I think that was one reason I wanted to leave Russia, actually -- blackouts were becoming more common, which is of course an indicator and symptom of alcoholism and I certainly didn't want to be THAT guy, who ended every drinking session on the Dark Side of the Moon.

Some people have them every time they drink; English Teacher R, one of my first colleagues in Vodkaberg, was one of those. It was difficult to dislike him for the lunatic things he did, when he clearly had not the slightest memory of doing them.


(That's his hairy ass there, and he did that in a bar in the middle of the day.)

My first big Russian blackout adventure with him occurred back in 2004. English Teacher R ditched his new wife and child, turning off his phone, after some kind of student get-together.

My last memory was going to a bar and a student opening a second bottle of vodka. My last memory, literally, is of going, "Oh, shit, we can't drink that!"

I woke up in my own bed, at a quarter to one in the afternoon, and the room was trashed; the phone was off the hook, clothes were scattered all over the room, and a chair was upended.

The phone rang shortly after.

It was English Teacher R. "What the fuck happened last night?" he mumbled miserably.

"You're asking the wrong guy," I rasped.

He'd woken up in the doorway of a bar across town from the last place we'd been drinking vodka, with his jacket missing and his shirt on inside out.

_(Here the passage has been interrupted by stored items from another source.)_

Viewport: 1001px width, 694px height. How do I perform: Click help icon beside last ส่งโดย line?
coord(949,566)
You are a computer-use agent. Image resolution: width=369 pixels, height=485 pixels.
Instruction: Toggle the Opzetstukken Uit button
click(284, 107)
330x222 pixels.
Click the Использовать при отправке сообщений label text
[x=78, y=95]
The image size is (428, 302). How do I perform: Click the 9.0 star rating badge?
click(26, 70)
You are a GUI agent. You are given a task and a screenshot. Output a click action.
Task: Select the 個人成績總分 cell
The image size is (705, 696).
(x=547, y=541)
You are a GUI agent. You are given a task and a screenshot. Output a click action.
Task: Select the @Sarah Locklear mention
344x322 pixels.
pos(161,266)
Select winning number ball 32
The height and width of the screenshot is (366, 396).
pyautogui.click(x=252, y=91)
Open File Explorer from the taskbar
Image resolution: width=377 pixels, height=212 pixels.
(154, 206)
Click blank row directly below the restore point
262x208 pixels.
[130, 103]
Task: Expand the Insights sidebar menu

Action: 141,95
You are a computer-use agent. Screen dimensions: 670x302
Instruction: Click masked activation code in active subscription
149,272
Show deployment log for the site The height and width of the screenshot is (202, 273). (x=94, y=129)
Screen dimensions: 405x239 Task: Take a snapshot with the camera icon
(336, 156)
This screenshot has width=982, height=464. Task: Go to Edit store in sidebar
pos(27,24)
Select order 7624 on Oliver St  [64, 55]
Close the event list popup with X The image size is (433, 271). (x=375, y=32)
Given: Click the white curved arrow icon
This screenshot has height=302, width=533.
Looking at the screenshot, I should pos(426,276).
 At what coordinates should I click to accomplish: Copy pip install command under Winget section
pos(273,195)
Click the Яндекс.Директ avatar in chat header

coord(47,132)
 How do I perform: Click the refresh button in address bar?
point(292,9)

The bar where we were drinking vodka with the students, incidentally, refused to let us in, the next time we went there.

It took us some time to discover, from one of the students we'd gone there with, that we'd been challenging English Teacher R to kiss men in the bar, to see their reaction, and we'd then started breaking bottles on the concrete floor.


I've had very little to drink in the last couple of years in Saudi Arabia -- part of the reason in going there was to dry out. My girlfriend doesn't drink much, so I've not had more than a couple beers on holidays with her.

Last summer I came to Russia and only had two heavy-duty drinking sessions -- one ended with a crippling hangover, and the other ended with another blackout.

So I arrived in America at the beginning of July -- the first weekend, the weekend of the 4th of July, my family and some friends had a party.

I drank a lot of rum; not sure how much. The party ended at about 3.30 am.

I woke up on the couch in the den, covered with cat hair. One of my nephews, the 11-year-old, was shaking me and asking me if I was okay.

"Yeah, sure. . ." I wondered why I was on the couch, when I'd gone to bed in an upstairs room. I remembered the end of the evening all right, and remembered going to my bedroom and chatting to some Russian girls I knew on the internet.


He giggled. "You were sleepwalking last night."

"Really?" I said, horrified.

"You came in our room and were going to poop on the chair. Dad asked you if you were sleepwalking and you said yes, and he took you into the hallway. You went into another room and were going to poop on the chair again."

"Oh. . . my . . . god. . ."

"They led you into the bathroom and you pooped but you didn't flush."

"Oh man. . ."

And somehow managed to "sleepwalk" down the steps and over two doggie-doors into the den, where I'd ended up on the couch.

My nephews are 8 and 11; they're a wonderful couple of kids, who love ninjas and zombies and after this event began referring to me as "Uncle Butthole." What might have been traumatic in another family, they thought was hilarious.

Sleep disorders run in the male side of the family -- both of them, like my brother, sleepwalk and sleeptalk and the older one had night terrors. My father (who doesn't drink, incidentally) suffers from restless leg syndrome.

So in this backdrop was Uncle Butthole's blackout wanderings camoflauged.

"I'd punish you kids for giving your uncle that nickname, if it wasn't so appropriate," said my brother, later.